I had played with the data myself earlier and was sort of thinking 1.1 or 1.05 were the likely lowest points. So the fact that you reached a similar conclusion seems good.
I'm tempted to go with 1.1, as it is close to 10% for most of the range before hitting 120. Earlier in the range, it is only ~5s before hitting ~10%, which seems quite fair.

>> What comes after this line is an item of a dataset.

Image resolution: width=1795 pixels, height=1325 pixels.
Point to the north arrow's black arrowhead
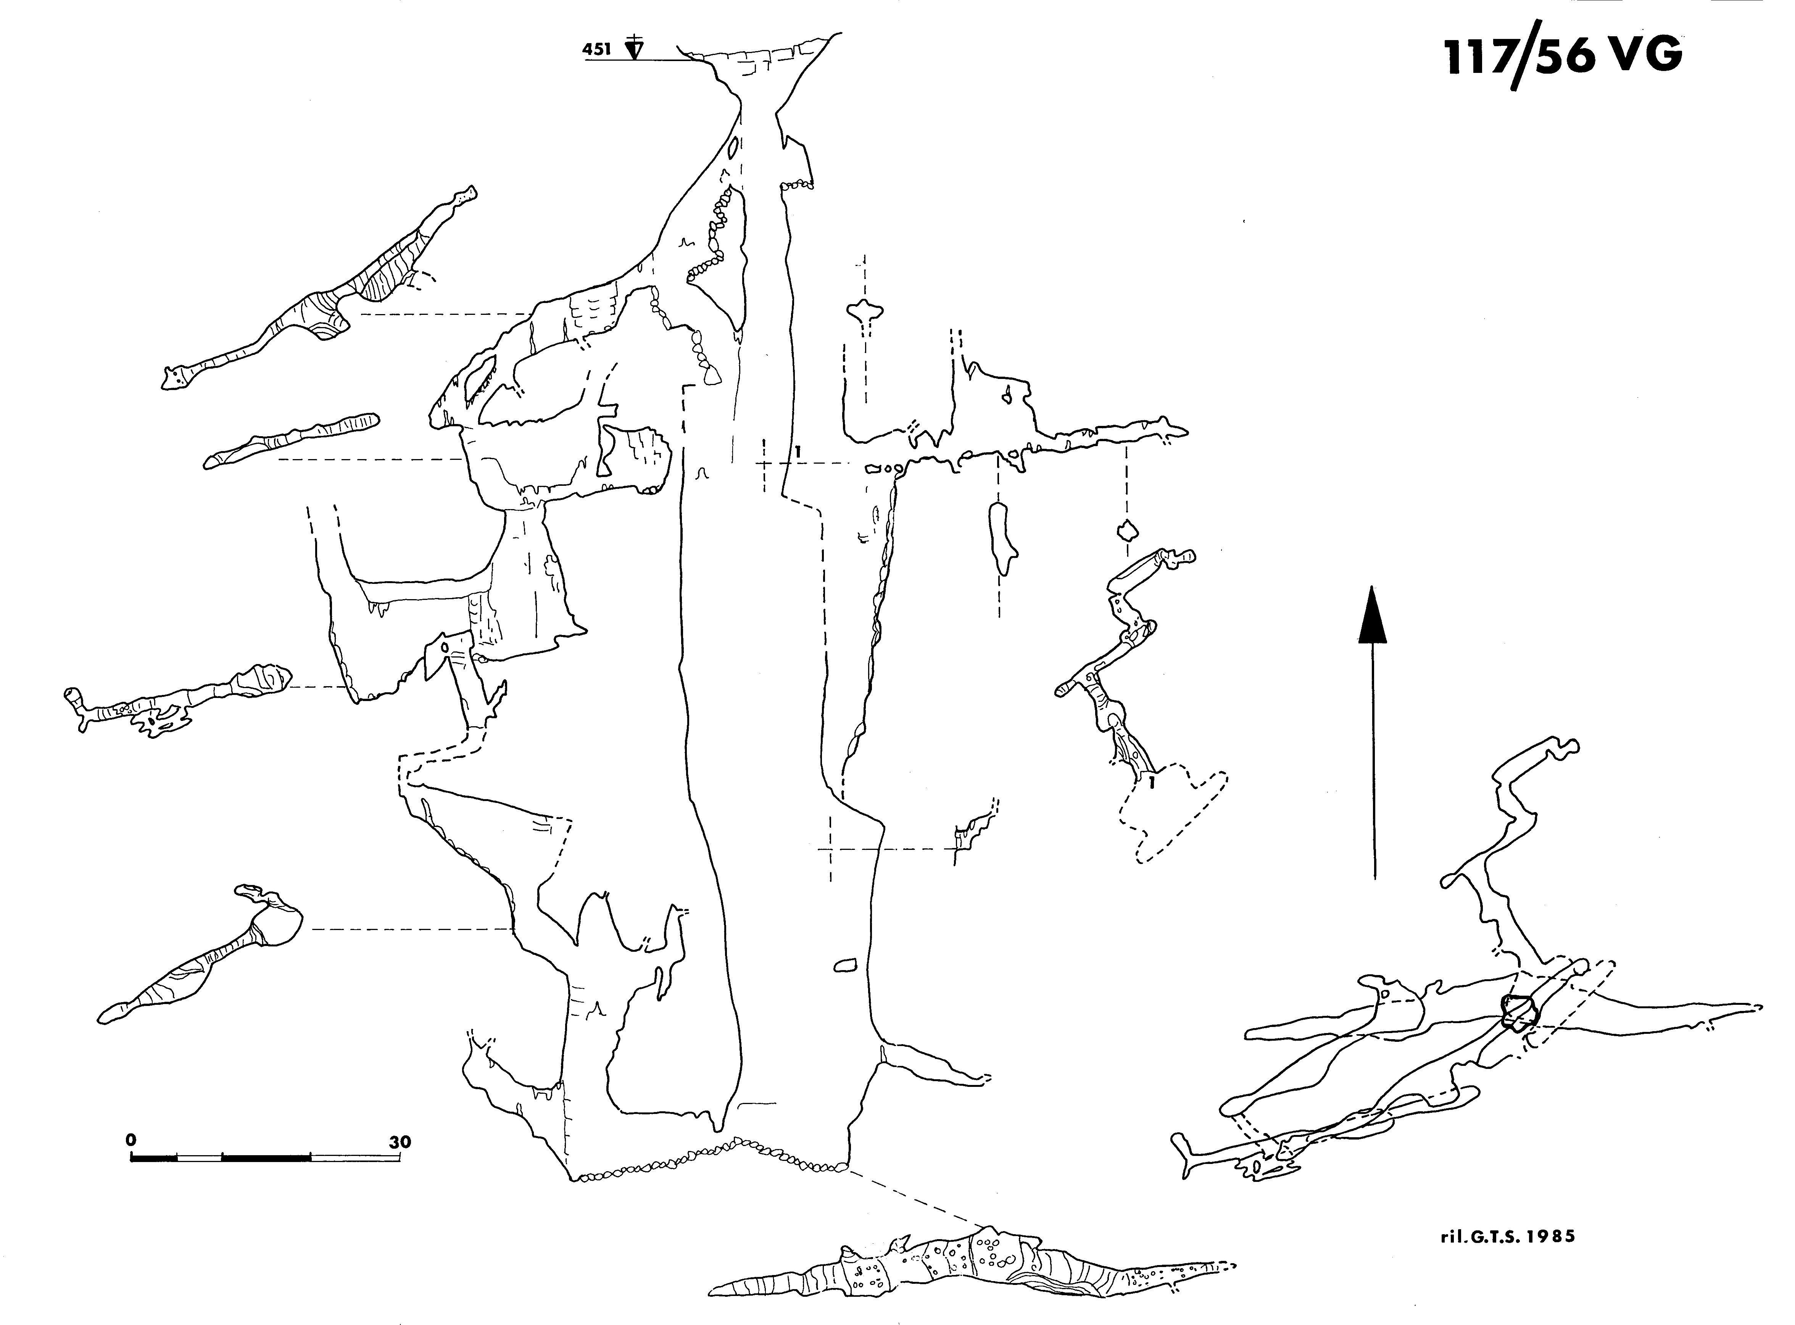pyautogui.click(x=1372, y=614)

I think 1.05 is the absolute bare minimum that I might consider. It takes over 7 minutes before the backoff exceeds the CONNECT_TIMEOUT=20s, which seems like a really long time.
One thing to understand is that connect() itself has an exponential backoff with a multiplier of 2 that you are likely to hit, since the VM can easily be a black hole during part of its booting. So you'll probably be seeing ~8s of backoffs even in the first connection attempt just within the kernel.